Grandfather looked gravely at the bronze figure.

"That is an image of Buddha, the Indian god," he said. "Perhaps after dinner I'll tell you a story about him."

He lifted Hortense from his knee and, taking her by the hand, went into Grandmother's room.

Mary had brought in the tea wagon, which Hortense thought looked like a dwarf. Indeed, all the furniture seemed curiously alive, as though it could talk if it would. In the corner was a lowboy. With the firelight falling on its polished surface and on the bright brass handles to its drawers, it seemed to make a fat smiling face, as of a good-humored boy.

"What a jolly face," Hortense thought. "He'd be good fun to play with, I'm sure."

She ate her toast and cake while Grandfather and Grandmother talked together in the twilight. And the darker the room grew, the more it seemed alive.

"I believe all these things are talking," said Hortense to herself. "Now, if I could only hear! Perhaps if I had an ear trumpet or something——"
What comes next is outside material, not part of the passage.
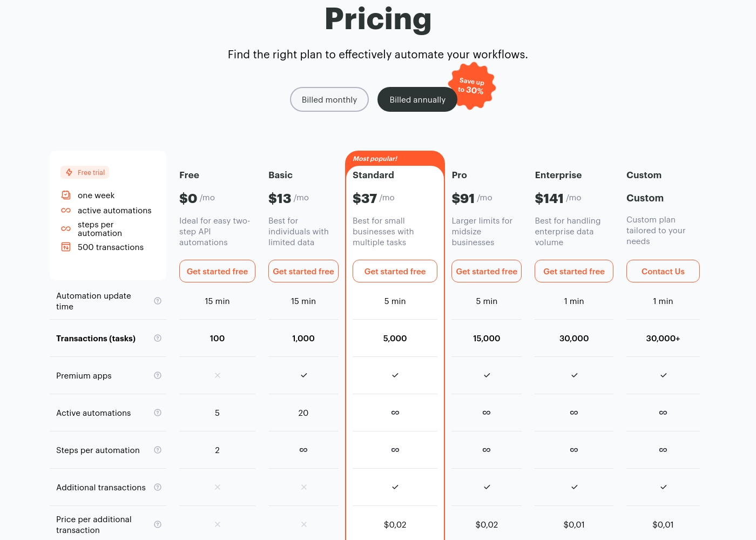Get started free on the Basic plan
756x540 pixels.
click(x=303, y=271)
As she was thinking thus, a great tortoise-shell cat walked calmly in, seated himself on the hearth-rug, and stared into the fire. It seemed to Hortense that the flredogs fairly leaped out at him, but the cat only gazed placidly at them.

"He knows they can't get at him," thought Hortense, "and he's saying something to make them mad."

Grandfather and Grandmother were talking in a low tone, and Hortense suddenly found herself listening to them with interest.